I got lots of pods, big fat ones with plenty of plump seeds. I sold a pile of them, gave a bunch away and kept about ten per pod for me. I had a good sprout rate. The plants grew well. No problems. My first bloom results were rather startling. Every plant I’d crossed with Sam produced either a double or triple form. Nice. I had hoped crossing Sam (with his tightly packed, hard to expand bloom) with wide-blooming singles would result in a more open flower wih wider skirts that were stacked neatly upon one another. I was right, the resulting flowers performed as if by order.
Here’s a picture of “Sam”. Notice the tight flower form. Lots of skirts stuffed up there. Drink in that color, though! Sweet!
Now let’s take a look at a Creamsickle x Sam cross.
That’s it on the left in the above photo. An orange triple? Yep. An orange triple. It gets better.
Take a look at the photo below – a “Perfect Harmony” x “Sam” cross. A yellow double! Is this getting your interest now? It sure impressed me. You can imagine how excited I was when buds on the other “Sam” crosses appeared.
Here below are two more results – The first is “Earth Angel” x “Sam” a soft, pink triple.
And here’s Rubirosa x Sam. Another soft pink triple.

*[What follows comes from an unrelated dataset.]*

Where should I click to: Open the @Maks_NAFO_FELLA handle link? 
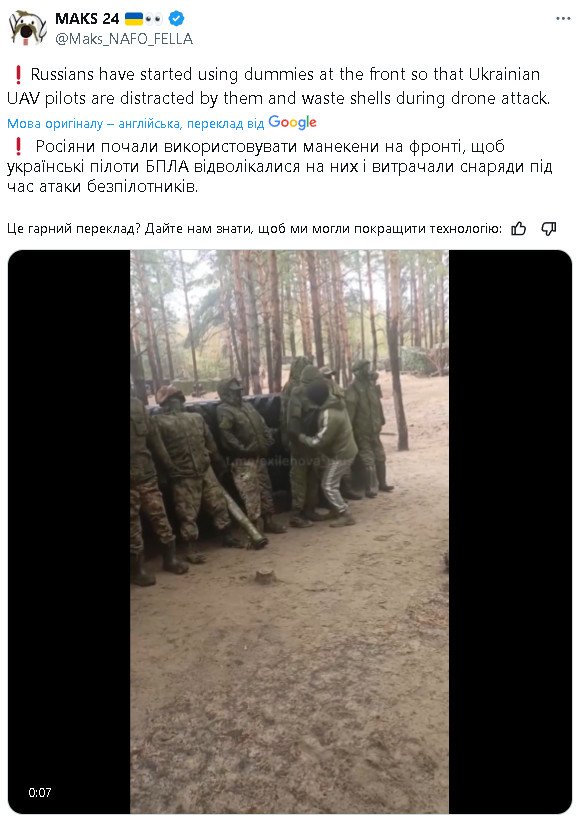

Well now, we’ve learned something interesting here. “Sam’s” pollen passes the gene that causes multi-form blooms quite easily to whatever single form (or double form) pod parent one crosses it to. Oddly enough, the color of the parent flower is retained or becomes a pastel of the newly formed multi-form bloom. In other words, as a pollen donor, “Sam” rocks. It produces the kind of “Hot” pollen hybridizers love to work with, as the outcome of cross-pollinations with it’s pollen are MORE predictable than just a “roll of the DNA dice.”
Remember, this is intimate information about the strengths of just one type of pollen from one variety of Brugmansia. Take a look at the list of known cultivars – there are hundreds, and each must become intimately known in order to understand which will bring new and better forms to life. Responsible maintenance of that list is essential for establishing a firm foundation for the work of both current and future hybridizers.